> _Instructions for the task_
Please explain why the updated solution in the forum thread below flips the result of .some with the ! operator.

How can I make an include method check multiple parameters?

Question

As of right now, I'm trying to develop the logic behind a sudoku project. My function includes1to9 takes in any row or column of the puzzle and should return true if that row includes every number from 1 to 9 and that those numbers do not repeat themselves. I guess with only defining what it must include, it should be okay. How can I make the include method check multiple parameters? As I have it right now it always returns true even if the section has repeated numbers and does not include all the numbers from 1 to 9. I'll leave the sudoku grid I made and the function. I have two attempts, one is commented out. None of them work.

let puzzle = [[ 8,9,5,   7,4,2,   1,3,6 ],
              [ 2,7,1,   9,6,3,   4,8,5 ],
              [ 4,6,3,   5,8,1,   7,9,2 ],

              [ 9,3,4,   6,1,7,   2,5,8 ],
              [ 5,1,7,   2,3,8,   9,6,4 ],
              [ 6,8,2,   4,5,9,   3,7,1 ],

              [ 1,5,9,   8,7,4,   6,2,3 ],
              [ 7,4,6,   3,2,5,   8,1,9 ],
              [ 3,2,8,   1,9,6,   5,4,7 ]];

function includes1to9 (subSection) {
     for (let i = 1; i < 10; i++) {
         if (subSection.includes(i)) {
             return true;
         } else {
             return false;
         }
     }
        // if (subSection.includes(1 && 2 && 3 && 4 && 5 && 6 && 7 && 8 && 9)) {
        //  return true;
        // } else {
        //  return false;
        // }
}

Answer 1

UPDATE:

Here's an even more idiomatic solution:

function includes(arr, ...args) {
  return !args.some(arg => !arr.includes(arg));
}

Example of usage:

console.log(includes(your_array, 1, 2, 3, 4, 5, 6, 7, 8, 9));

Since Array.some returns true as soon as any element is found to match the specified condition, we can have the condition be whether an element is not included in the array, in which case the check will be short-circuited upon the first non-included element (if any) and fail early without wasting time checking more elements.

Then of course we return the opposite of what .some returned, by flipping it with the ! operator, since we would rather know directly whether all elements are included, as opposed to whether any element was not included.

---

Here's an idiomatic solution:

function includes(arr, ...args) {
  return args.map(arg => arr.includes(arg))
    .filter(Boolean).length == args.length;
}

Here's an example or two of how to use it:

function includes(arr, ...args) {
  return args.map(arg => arr.includes(arg))
    .filter(Boolean).length == args.length;
}

const array = [1, 2, 3, 4, 5, 6, 7, 8, 9];

console.log(
  includes(array, 1, 2, 3, 4, 5, 6, 7, 8, 9), // true
  includes(array, 1, 2, 3, 4, 5, 6, 7, 8, 9, 10) // false
);

What it does is creates a new array whose elements are either true or false based on whether the parameter at their corresponding index exists in the array in question. Then it filters out all the false elements. If the remaining array is still the same length as the original array, then all the elements were true and every parameter must be included in the original array.

> _Data rows_
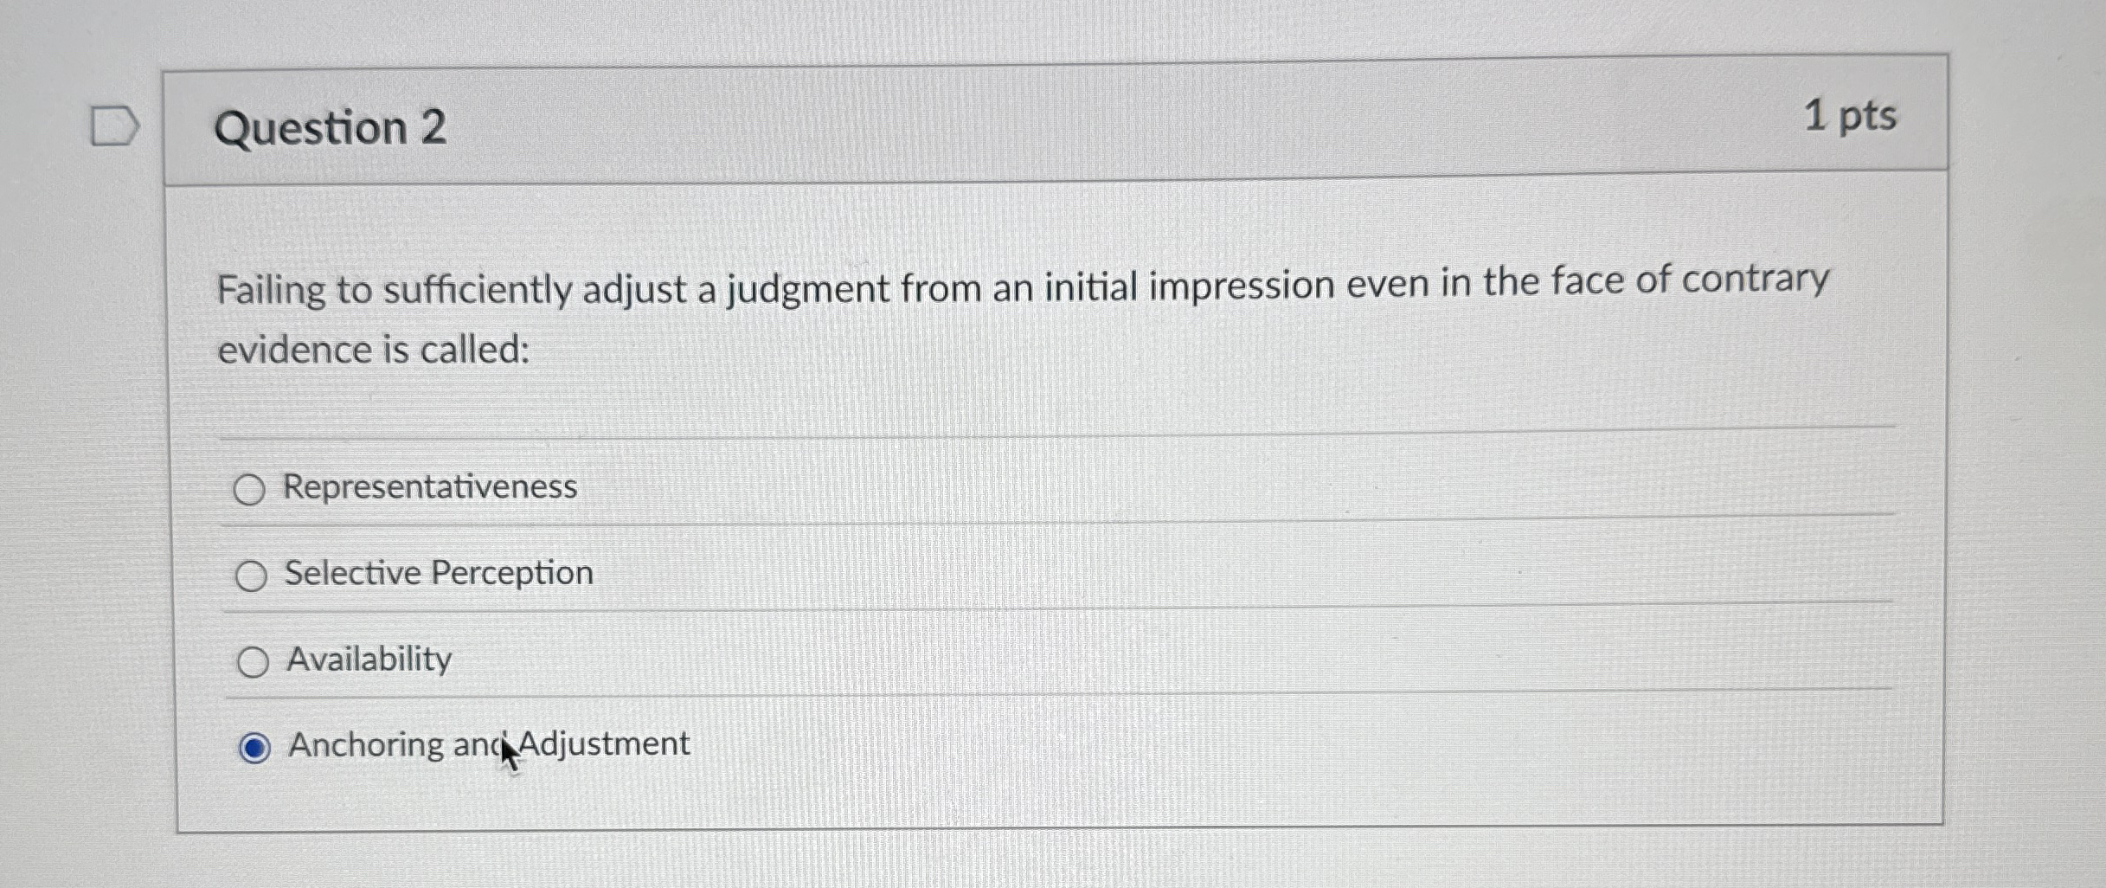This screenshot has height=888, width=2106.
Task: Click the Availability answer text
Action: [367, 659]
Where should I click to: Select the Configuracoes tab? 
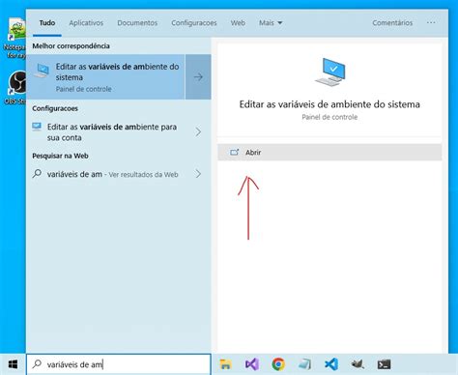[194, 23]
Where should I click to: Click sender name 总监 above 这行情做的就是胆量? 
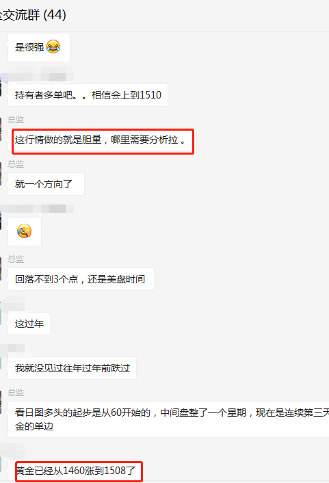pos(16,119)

> _Answer to the task_
The condition passed to Array.some checks whether an element is not included in the array, so .some reports whether any element is missing. The ! operator reverses that result because the goal is to know directly whether all elements are included, not whether any element was left out.